Millions of peaches, peaches for me.  Millions of peaches, peaches for free...


----------



## Hollywood1340 (May 21, 2011)

I like what Mr. Tatum has to say about the technique in this video.


----------



## Touch Of Death (May 21, 2011)

Hollywood1340 said:


> I like what Mr. Tatum has to say about the technique in this video.


While I think it's important to know how to fight someone that is behind you, making this idea not just busy work, the question still comes to mind, "Why don't we just turn around?"
Sean


----------



## Carol (May 21, 2011)

Touch Of Death said:


> While I think it's important to know how to fight someone that is behind you, making this idea not just busy work, the question still comes to mind, "Why don't we just turn around?"
> Sean



In schools where attackers don't resist, that's all that's needed.


----------



## bushidomartialarts (May 22, 2011)

I like to see a more aggressive backward step. We teach to hammer into their space and disrupt their base, then go into the rest of the technique. 

To be fair, that's a pet peeve of mine personally.

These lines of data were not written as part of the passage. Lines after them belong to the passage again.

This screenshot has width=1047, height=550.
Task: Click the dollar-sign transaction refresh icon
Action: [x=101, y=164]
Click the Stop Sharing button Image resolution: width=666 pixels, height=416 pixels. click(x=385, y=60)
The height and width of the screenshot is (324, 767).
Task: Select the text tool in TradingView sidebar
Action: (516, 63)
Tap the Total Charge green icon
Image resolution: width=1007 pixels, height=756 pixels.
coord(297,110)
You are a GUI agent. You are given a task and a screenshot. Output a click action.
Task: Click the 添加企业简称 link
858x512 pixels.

Not doing so won't invalidate the technique -- it's just a nice extra.


----------



## Touch Of Death (May 22, 2011)

bushidomartialarts said:


> I like to see a more aggressive backward step. We teach to hammer into their space and disrupt their base, then go into the rest of the technique.
> 
> To be fair, that's a pet peeve of mine personally. Not doing so won't invalidate the technique -- it's just a nice extra.

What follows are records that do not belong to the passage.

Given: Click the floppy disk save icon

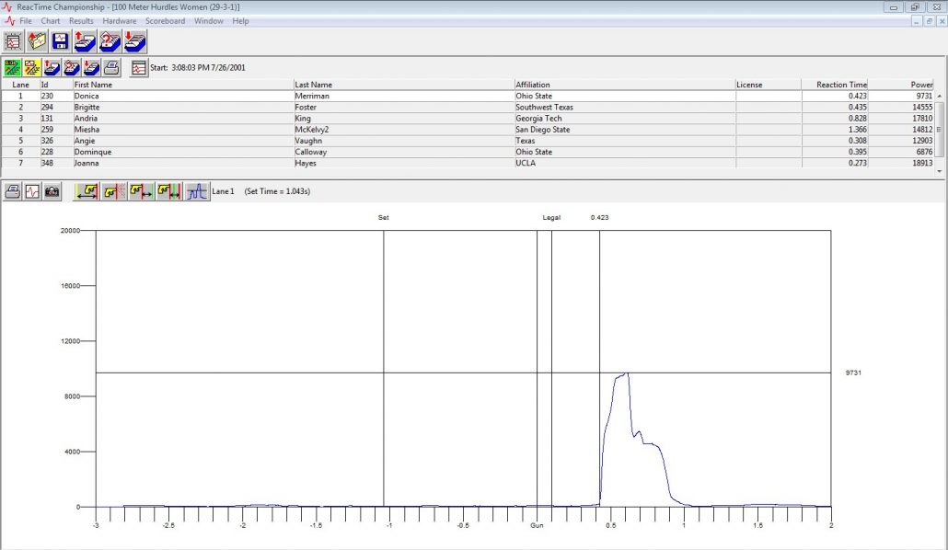Looking at the screenshot, I should [61, 40].
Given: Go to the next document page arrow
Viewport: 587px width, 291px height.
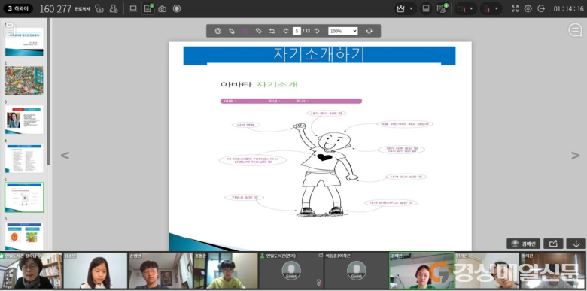Looking at the screenshot, I should (317, 31).
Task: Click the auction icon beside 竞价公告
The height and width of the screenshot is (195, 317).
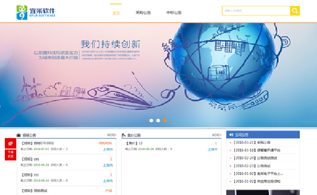Action: coord(124,135)
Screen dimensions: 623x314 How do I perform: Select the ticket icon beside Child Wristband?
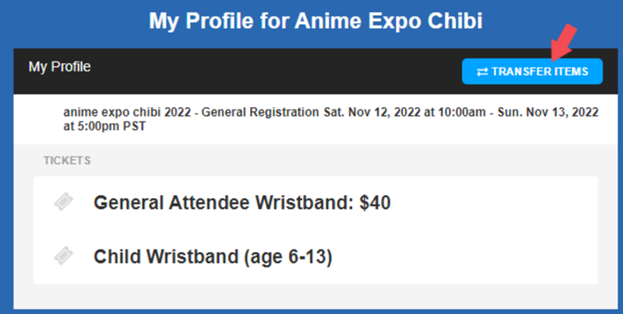coord(64,256)
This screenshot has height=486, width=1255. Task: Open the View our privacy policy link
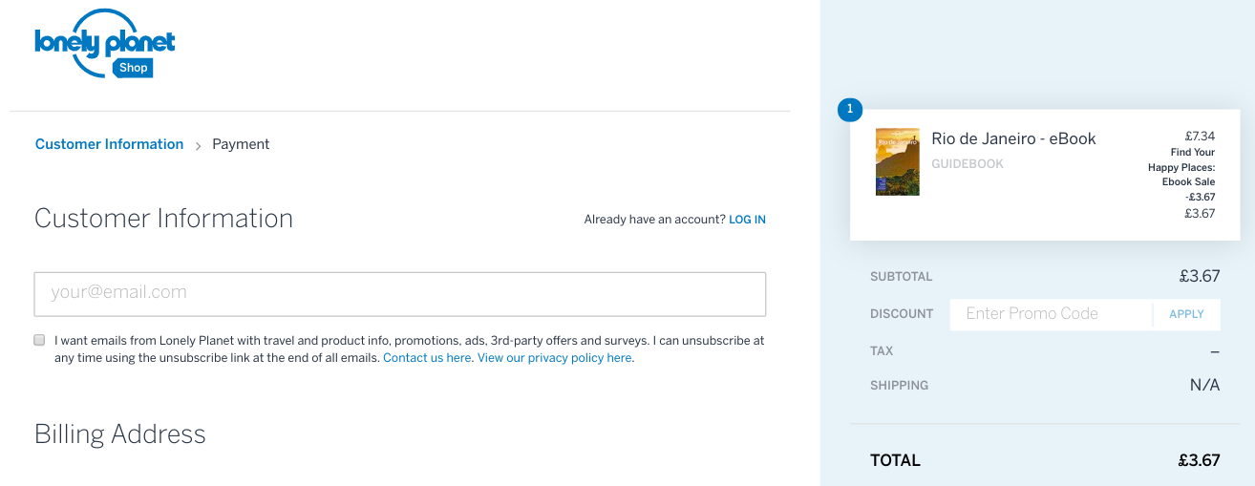(x=554, y=358)
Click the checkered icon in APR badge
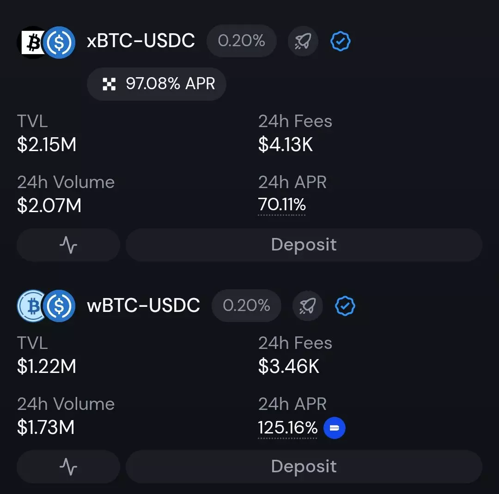 click(109, 84)
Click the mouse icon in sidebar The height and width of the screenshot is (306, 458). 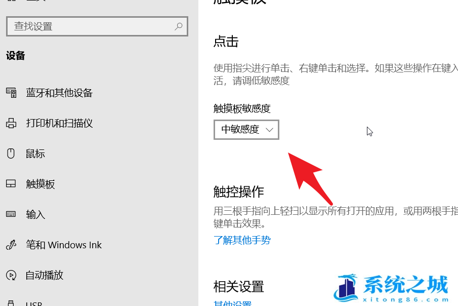click(11, 154)

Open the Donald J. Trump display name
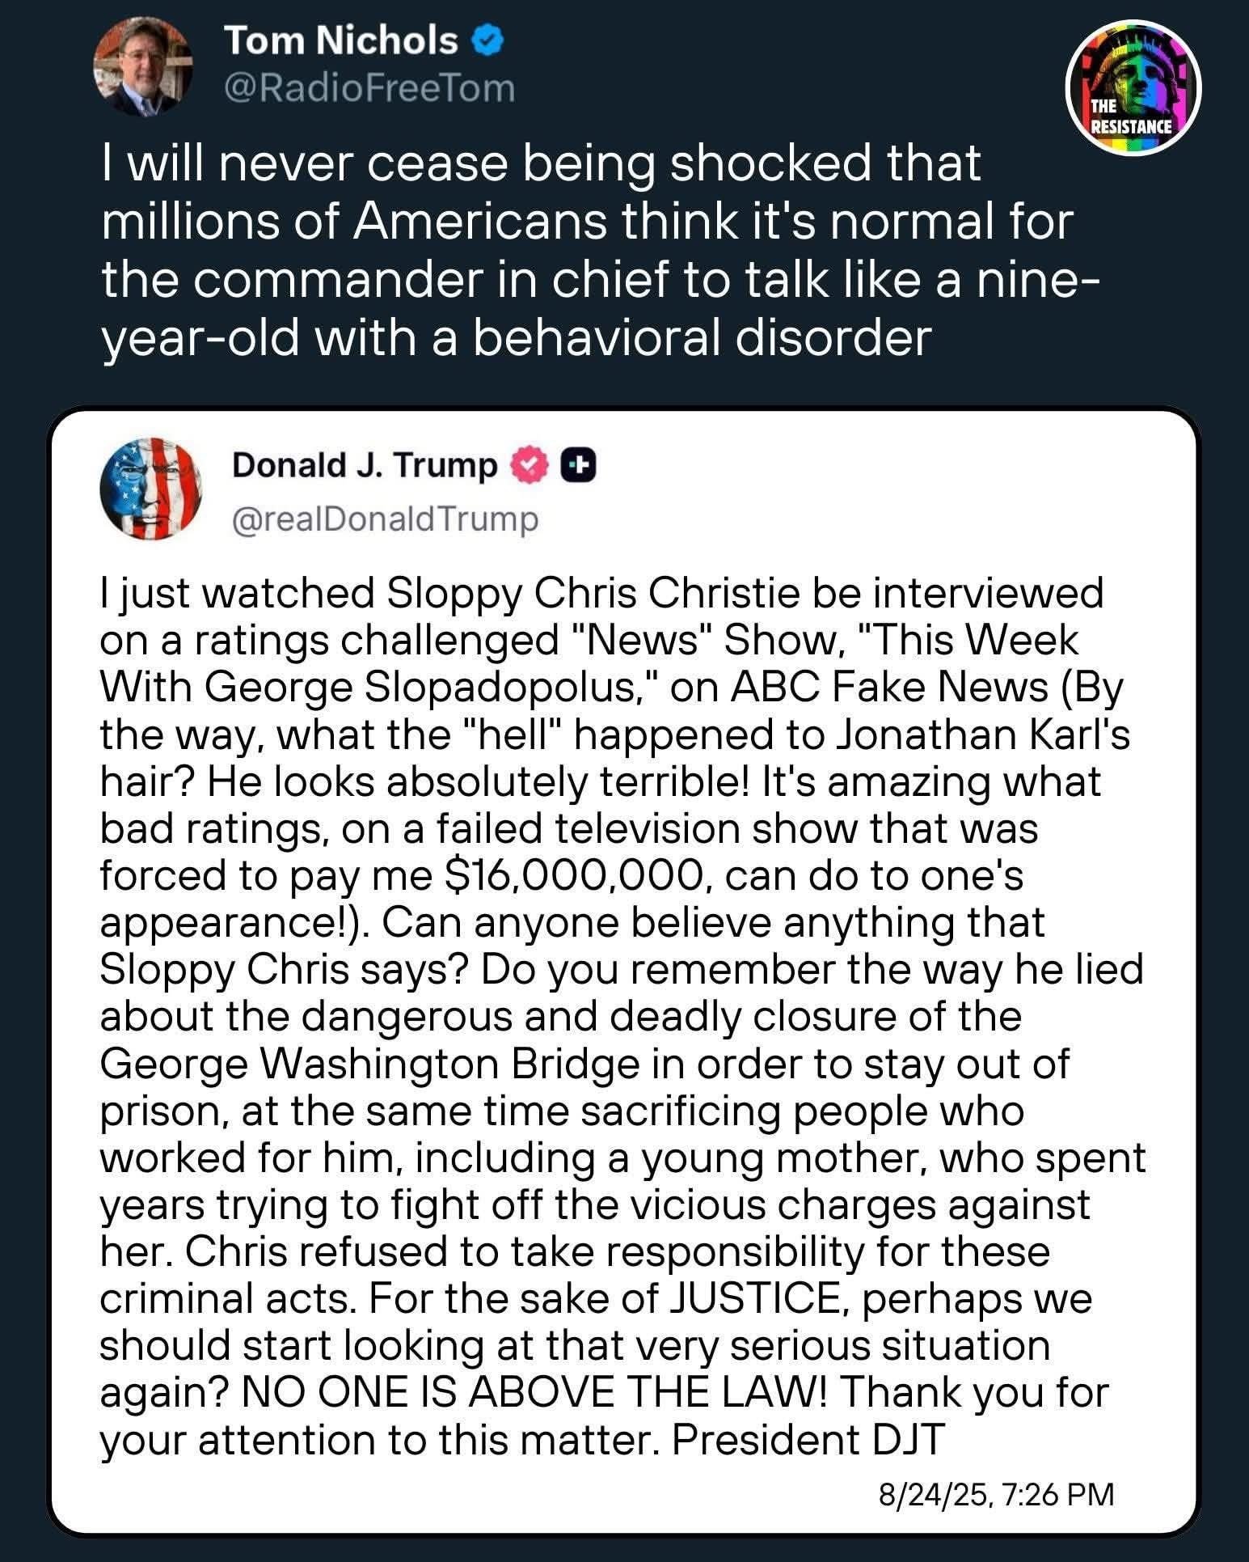[x=364, y=465]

You will notice that Mr. Tatum shuffles when performing the tech, but didn't show or bring it up while doing it slow.
Sean


----------



## bushidomartialarts (May 22, 2011)

And so he does


----------



## Touch Of Death (May 22, 2011)

bushidomartialarts said:


> And so he does


Some times its better to watch what people are doing and not what they are saying.
Sean


----------



## bushidomartialarts (May 22, 2011)

Ain't that the truth.


----------



## tinker1 (Jun 25, 2011)

Master Long taught us a technique - series of techniques actually - that he called "Monkey Steals the Peach"... similar principal.. many times it was done from the rear though..


----------



## ATACX GYM (Jun 25, 2011)

Sandanchris said:


> Isn't that exactly what American Kenpo all about? It't not the techniques themselves but the theories/concepts/lessons built in that make them so valuable?
> 
> Chris


 

I hope not.I hope that the techniques are trained and applied in an actually functional manner against escalating levels of real world resistance with functional reliable beneficial results,and this would actually give us theories/concepts/lessons that are ACTUALLY VALUABLE.


----------



## Aiki Lee (Jun 26, 2011)

From a non-kenpo (kempo?), general MA perspective:

When we chose this option of striking the groin from this position I tend to go with a knife hand since it slips through the gaps between uke and tori's body easier than a fist. I find that simply reach back for the groin makes uke start moving around awkwardly to avoid the discomfort of it all and thus negatively effects his balance. From there you should be able to escape the hold and do whatever you want.


----------



## Touch Of Death (Jun 27, 2011)

... or consider a downward heel palm to the pubic bone, and pop him in the chin with a back elbow as he bends forward.


----------



## kenpoflow (Jul 12, 2011)

ATACX GYM said:


> I hope not.I hope that the techniques are trained and applied in an actually functional manner against escalating levels of real world resistance with functional reliable beneficial results,and this would actually give us theories/concepts/lessons that are ACTUALLY VALUABLE.



You have to remember in the Ideal Phase of the technique, your opponent or would be attacker isn't wearing a groin cup nor is he expecting you to move in such a random fashion.  More so look at psychology of what the attacker is trying to do here; he trying to hold you in a bear hug which constitutes him grounding his feet in a wider stance to brace himself for whatever his next move is.  It is our job at this point to interrupt that via the technique or whatever variation you have of it no matter what style.  I too like using a sword hand if i can anticipate the attack, but a pinch will do if your will do.  Also remember when the practioner slides back to 4:00 with his left leg it cause an angle of disturbance which forces the attacker to open his legs to catch his balance giving us room to grab his groin.  Our only problem is alot of this younger generation are wearing jeans tight enough to see the date on a penny and thats the guys lol.


----------



## ATACX GYM (Jul 12, 2011)

Sandanchris said:


> Isn't that exactly what American Kenpo all about? It't not the techniques themselves but the theories/concepts/lessons built in that make them so valuable?
> 
> Chris



Perhaps...but the techniques need to be trained in a functional manner that allows them to work faaaar more reliably,because then and ONLY then are there theories/concepts/lessons of true value and worth to be had.If not trained functionally? The only thoeries/concepts/lessons built into the techs are:"this crapola doesn't work; why is this jerk teaching me self-defense that doesn't work vs resistance and is charging me alotta money to learn this trash? I'm done with MA or I'm going to that MMA gym cuz it works"  or something like:"this crap doesn't work! fix it!" You'll NEVER get a "YAAAY I'M PAYING LOTSA MONEY FOR CRAPTASTICNESS!" response.


----------